Polio and other flaccid paralysis

After the initial acute phase of polio, there should be a rapid improvement in motor function to a steady state. During this time it is important that joints are kept mobile and morale is kept up. In children, compensatory development of other unaffected muscles may allow the child to lead an almost normal life despite quite marked paralysis of some muscle groups. However, tendon transfers can prove very useful in any form of flaccid paralysis, especially if the following rules are adhered to.

  Muscles should only be transferred which are of normal power.

  It must be expected that muscles will drop at least one grade of power when transferred.

  Where possible, muscles should be transferred which operate in the same way or in the same phase of normal movement as the muscle that they are supposed to replace.

  Tendon transfers should not go round sharp corners where they will lose their efficiency.

In children it is important to try and balance muscle power around joints so that deformity does not arise.

Specific tendon transfers

Long thoracic nerve, weakness of thoratis anterior and wing­ing of the scapula can be treated by transferring the pectoralis minor into the inferiomedial aspect of the scapula musculocutaneous nerve. The brachioradialis is spared in an injury to the musculocutaneous nerve and remains as the only weak flexor of the elbow joint. If its insertion is advanced proximally up the humerus to obtain better leverage its power increases.

Radial nerve palsy

This is a common injury after a fracture of the humerus and if there is no prospect of return of function, then transfers of flexor tendons to the extensor side will stabilise the wrist and allow extension of the fingers. The classic transfer is the Robert Jones. Pronator teres is inserted into extensor radialis longus to restore wrist extension. Flexor carpi ulnar is inserted into extensor digitorum to restore finger extension. Pal-mans longus when present is inserted into extensor polices longus to restore thumb extension.

Median nerve

There is a number of tendon transfers to improve function of the thumb depending on the level of the median nerve palsy. In distal median nerve palsy, flexor digitorum superfascialis of the ring finger can be passed across to the thumb to help with opposition.

Lateral popliteal nerve

This leads to a foot drop which can be treated by transfer of the tibialis posterior tendon to take the place of tibialis anterior by routing through the interosseous membrane.
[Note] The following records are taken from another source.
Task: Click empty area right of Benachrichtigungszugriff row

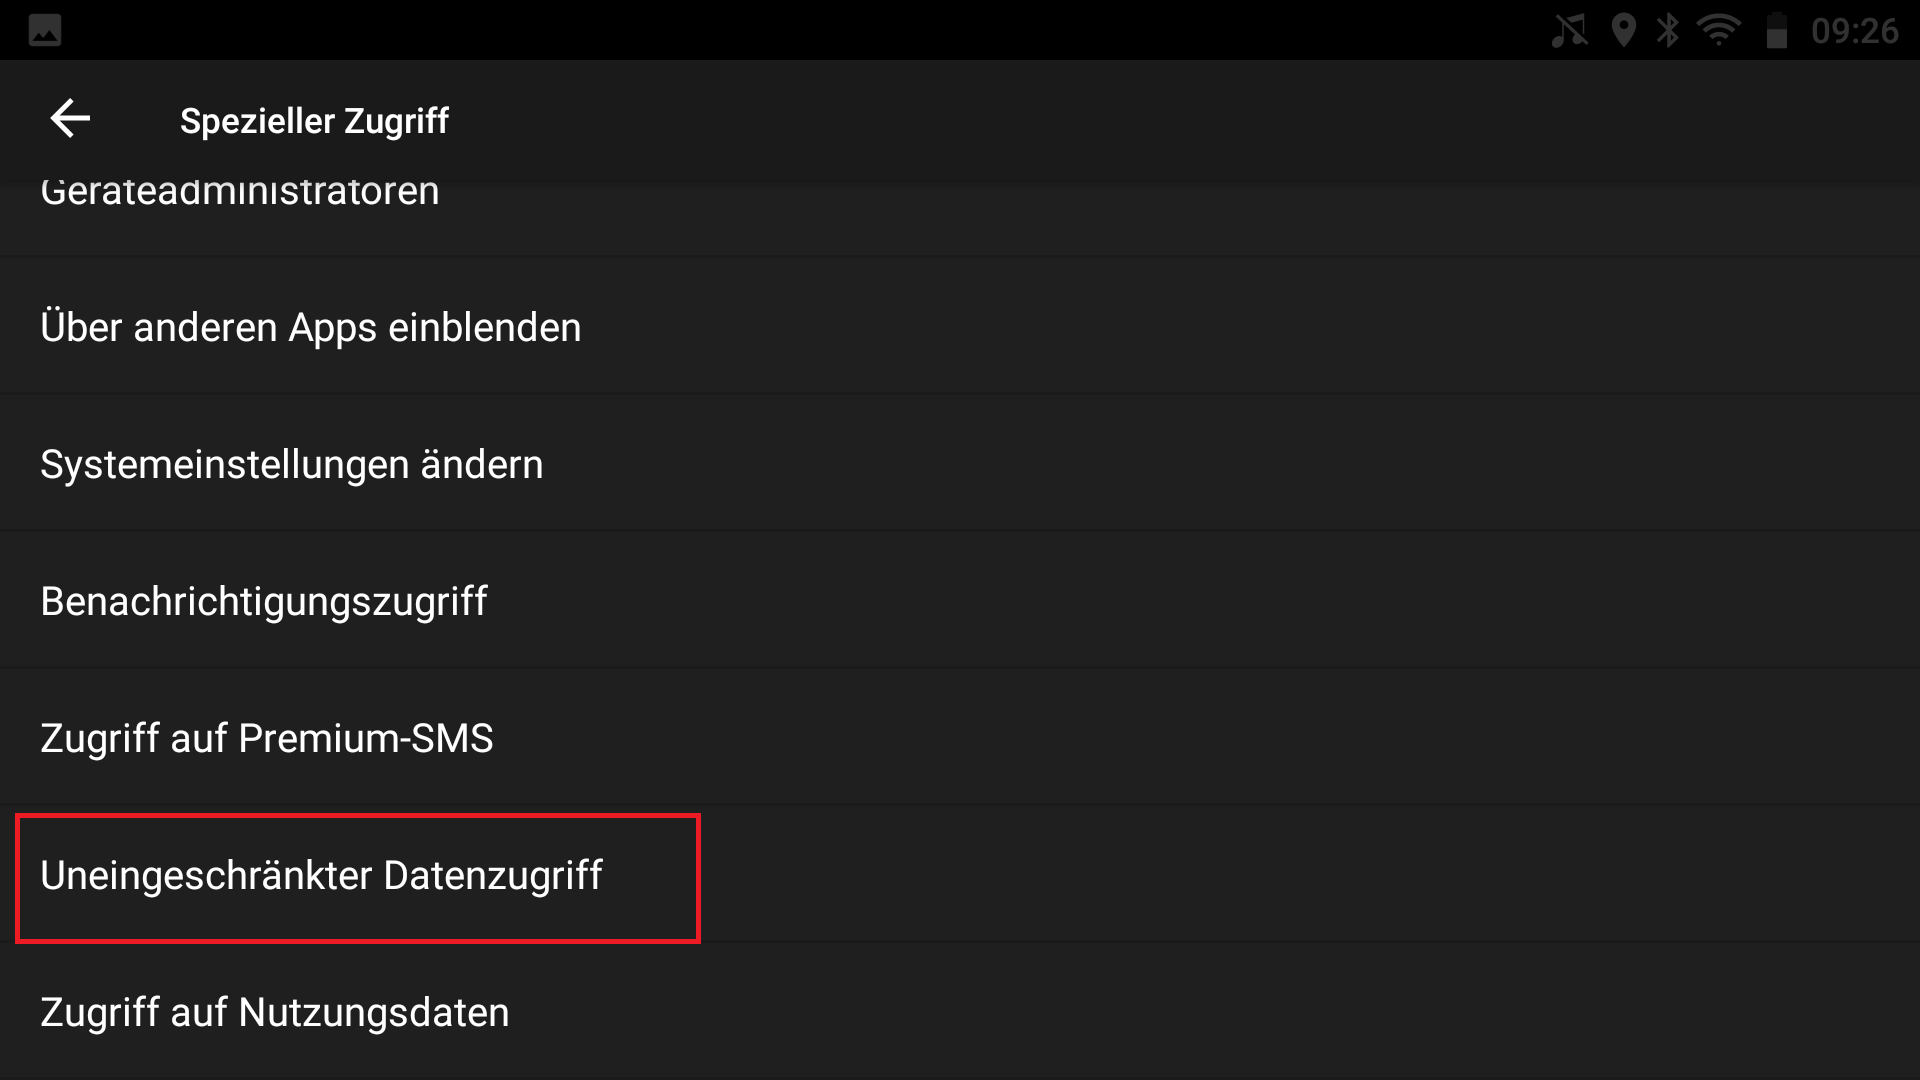Action: (1200, 601)
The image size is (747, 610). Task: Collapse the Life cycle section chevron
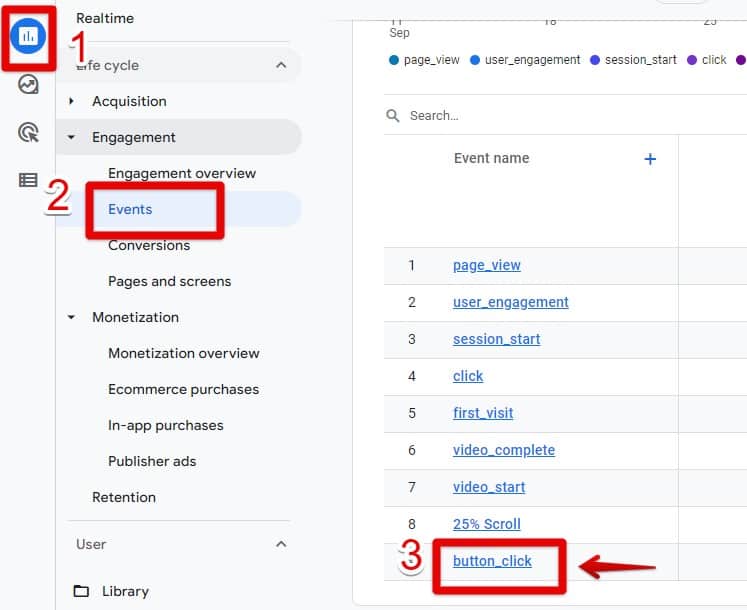[281, 65]
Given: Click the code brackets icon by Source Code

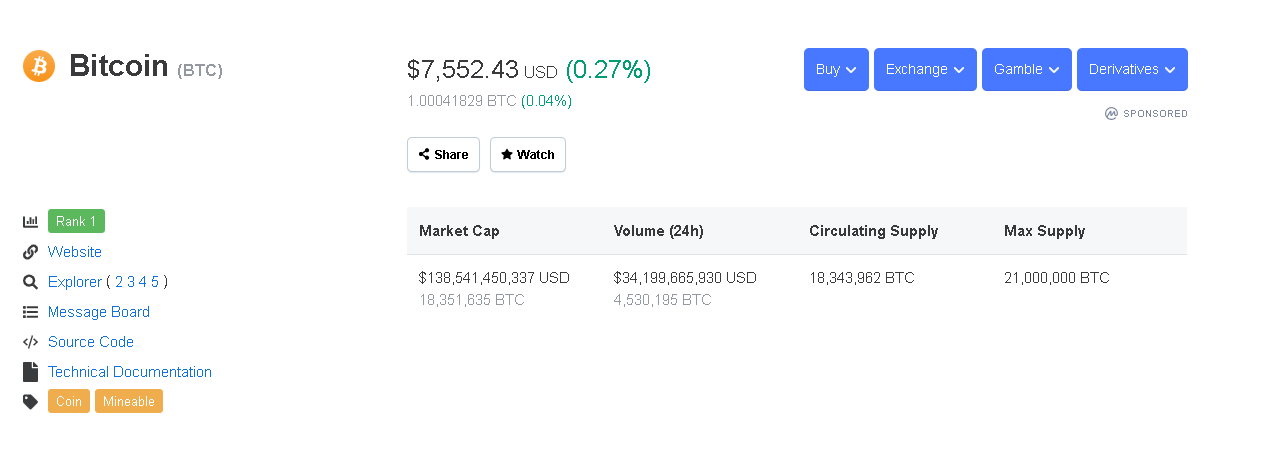Looking at the screenshot, I should (30, 342).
Bone operations for flaccid weakness

Arthrodesis is especially useful where flaccid weakness is proximal with a normally functioning distal limb. Fusion at the wrist dramatically improves the function of the hand while fusion of the shoulder can make a flail limb functional again. The arthrodesis may also release active muscles for use elsewhere in tendon transfers. Arthrodesis does not work well in cerebral palsy where the spasticity tends to deform the arthrodesis. However, if spastic tendons have been released and there is a persistent fixed flexion deformity, an osteotomy may be simpler than a radical release of capsule. This is particularly true around the knee.

Splintage

Modern splints can be very lightweight and cosmetically not prominent. Splints can be built with springs and locks to improve function. Great care must be taken if there is any sensory loss in the limb to make certain that the splints fit well. Splintage may need to be combined with tendon release and with osteotomy, especially in the severe cavus foot of the child with cerebral palsy, where both a soft-tissue release and bony fusion will be needed to prevent recurrence of the deformity.

Leg length discrepancy

This can be corrected with a shoe raise and in some cases with stapling of epiphyses on the opposite side to reduce growth. Modern techniques of leg lengthening using external fixators offer the opportunity of restoring the patient to normal height, but take time and have severe complications.

Limbs with both sensory and motor loss

A flail limb without sensation may be more of a hazard than a help to the patient and may be better amputated. This is particularly true if the limb is scarred and deformed.